So far, the lauout I'm thinking is similar to this:
http://www.shorewall.net/XenMyWay.html

In a nutshell, I will probably create a firewall in a DomU, and delegate a PCI 
physical NIC to it (which will be used for the firewall's WAN interfae). Then 
create 2 "bridges" (one for "LAN" interface, and one for "DMZ" interface) and 
assign a vif from each bridge to the firewall DomU. Neither bridges will have a 
physical NIC attached to it. Of course, there will be other DomUs connected to 
the respective bridge. The 2nd physical NIC of the server will be delegated to 
a DomU machine in the "LAN" subnet. This will be an LTSP Terminal Server, and 
will be connected to a physical switch for all my thin clients to connect to.

I intend to use pfsense (Which is BSD based, which I think works with HVM mode) 
in the DomU, instead of shorewall (as described in that link).

For the actual bridges, I will probably follow the following link so make it 
more "Layer 3 switch like":
http://www.standingonthebrink.com/index.php/ipv6-ipv4-and-arp-on-xen-for-vps/ 
<http://www.standingonthebrink.com/index.php/ipv6-ipv4-and-arp-on-xen-for-vps/>

I will probably need a 3rd NIC to access as a management interface.

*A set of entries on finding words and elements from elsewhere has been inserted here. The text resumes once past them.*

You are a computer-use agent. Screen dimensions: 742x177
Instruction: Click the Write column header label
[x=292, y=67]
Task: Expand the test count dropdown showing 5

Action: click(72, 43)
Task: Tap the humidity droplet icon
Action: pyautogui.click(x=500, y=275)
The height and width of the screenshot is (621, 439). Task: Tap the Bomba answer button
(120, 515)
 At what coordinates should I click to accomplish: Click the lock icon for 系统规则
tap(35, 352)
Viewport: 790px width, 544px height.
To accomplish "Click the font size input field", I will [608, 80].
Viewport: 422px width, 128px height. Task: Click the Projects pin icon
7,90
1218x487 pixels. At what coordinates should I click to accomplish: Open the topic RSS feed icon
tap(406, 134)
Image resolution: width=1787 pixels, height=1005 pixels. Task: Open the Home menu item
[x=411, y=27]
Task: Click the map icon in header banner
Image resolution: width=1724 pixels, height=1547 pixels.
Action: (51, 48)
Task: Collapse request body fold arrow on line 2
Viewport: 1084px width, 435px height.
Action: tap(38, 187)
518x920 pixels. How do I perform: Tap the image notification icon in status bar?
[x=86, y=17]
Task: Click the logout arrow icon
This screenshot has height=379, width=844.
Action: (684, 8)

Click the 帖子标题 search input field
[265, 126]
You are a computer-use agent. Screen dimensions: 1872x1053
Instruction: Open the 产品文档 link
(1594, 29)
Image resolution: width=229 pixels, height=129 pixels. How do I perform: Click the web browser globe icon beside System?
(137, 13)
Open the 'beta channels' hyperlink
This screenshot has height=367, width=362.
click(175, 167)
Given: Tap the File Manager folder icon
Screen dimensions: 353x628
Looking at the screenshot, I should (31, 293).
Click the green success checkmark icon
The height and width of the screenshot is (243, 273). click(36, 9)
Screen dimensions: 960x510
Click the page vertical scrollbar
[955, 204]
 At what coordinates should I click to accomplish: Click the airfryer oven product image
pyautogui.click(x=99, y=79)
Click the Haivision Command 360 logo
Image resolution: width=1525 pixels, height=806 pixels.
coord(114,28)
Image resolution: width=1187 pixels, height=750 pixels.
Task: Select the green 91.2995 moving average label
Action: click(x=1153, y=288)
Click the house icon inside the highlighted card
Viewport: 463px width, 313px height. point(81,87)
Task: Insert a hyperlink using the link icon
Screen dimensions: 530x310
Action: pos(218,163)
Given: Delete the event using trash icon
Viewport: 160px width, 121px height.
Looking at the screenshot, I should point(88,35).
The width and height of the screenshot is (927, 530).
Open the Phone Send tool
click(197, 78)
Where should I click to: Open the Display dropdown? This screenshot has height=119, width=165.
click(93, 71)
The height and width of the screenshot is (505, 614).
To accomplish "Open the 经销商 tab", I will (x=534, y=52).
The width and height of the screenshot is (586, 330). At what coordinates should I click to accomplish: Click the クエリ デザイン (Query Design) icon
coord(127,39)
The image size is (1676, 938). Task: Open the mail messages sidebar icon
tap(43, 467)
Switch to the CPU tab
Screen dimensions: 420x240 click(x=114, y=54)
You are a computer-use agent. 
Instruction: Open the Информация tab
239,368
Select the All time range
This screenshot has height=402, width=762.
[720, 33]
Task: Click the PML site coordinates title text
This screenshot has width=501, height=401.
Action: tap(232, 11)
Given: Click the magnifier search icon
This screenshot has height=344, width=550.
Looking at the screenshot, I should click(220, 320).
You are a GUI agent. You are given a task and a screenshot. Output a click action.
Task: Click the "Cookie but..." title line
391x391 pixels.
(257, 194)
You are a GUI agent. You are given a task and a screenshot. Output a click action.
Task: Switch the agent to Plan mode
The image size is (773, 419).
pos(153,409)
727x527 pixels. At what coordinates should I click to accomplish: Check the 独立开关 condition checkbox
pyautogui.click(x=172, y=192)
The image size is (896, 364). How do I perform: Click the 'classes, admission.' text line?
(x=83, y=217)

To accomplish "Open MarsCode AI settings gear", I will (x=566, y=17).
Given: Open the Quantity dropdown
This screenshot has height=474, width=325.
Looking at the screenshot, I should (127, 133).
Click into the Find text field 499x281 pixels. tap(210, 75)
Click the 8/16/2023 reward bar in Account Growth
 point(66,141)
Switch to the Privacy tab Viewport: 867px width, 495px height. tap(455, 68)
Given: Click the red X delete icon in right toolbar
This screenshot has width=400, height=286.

I really do 
need some help secureing the Dom0.

Think this is safe? I really do need it to be very secure, due to PCI (credit 
card details) compliance

Thanks

Jonny


________________________________

From: Nick Couchman [mailto:Nick.Couchman@xxxxxxxxx]
Sent: Thu 20/05/2010 13:22
To: Jonathan Tripathy; xen-users@xxxxxxxxxxxxxxxxxxx
Subject: Re: [Xen-users] Openvswitch



> Hi Nick,
>
> Thanks for the email.
>
> I currently use the free version of VMWare ESXi, and I can make my
> "own world" with it. You say I can do this with XCP, however is it
> just for testing purposes? Is it insecure for production purposes?
>

Sorry to be unclear about that - my pointing out the usefulness for testing 
purposes, I was not saying that it's insecure or unstable for production use.  
It just seems to me that about the only time you want your virtual machines on 
an isolated network is when you're doing some sort of Test/Dev environment - 
production machines are most useful when they're connected with the rest of the 
world.  I can see some scenarios where you'd use an internal network, though, 
to connect some production machines, in addition to their external network 
devices.  Anyway, the point is that, yes, the ability to create a bridge in 
XenServer/XCP/Xen is stable, secure, and production-ready.  Just create a 
bridge without an external network device!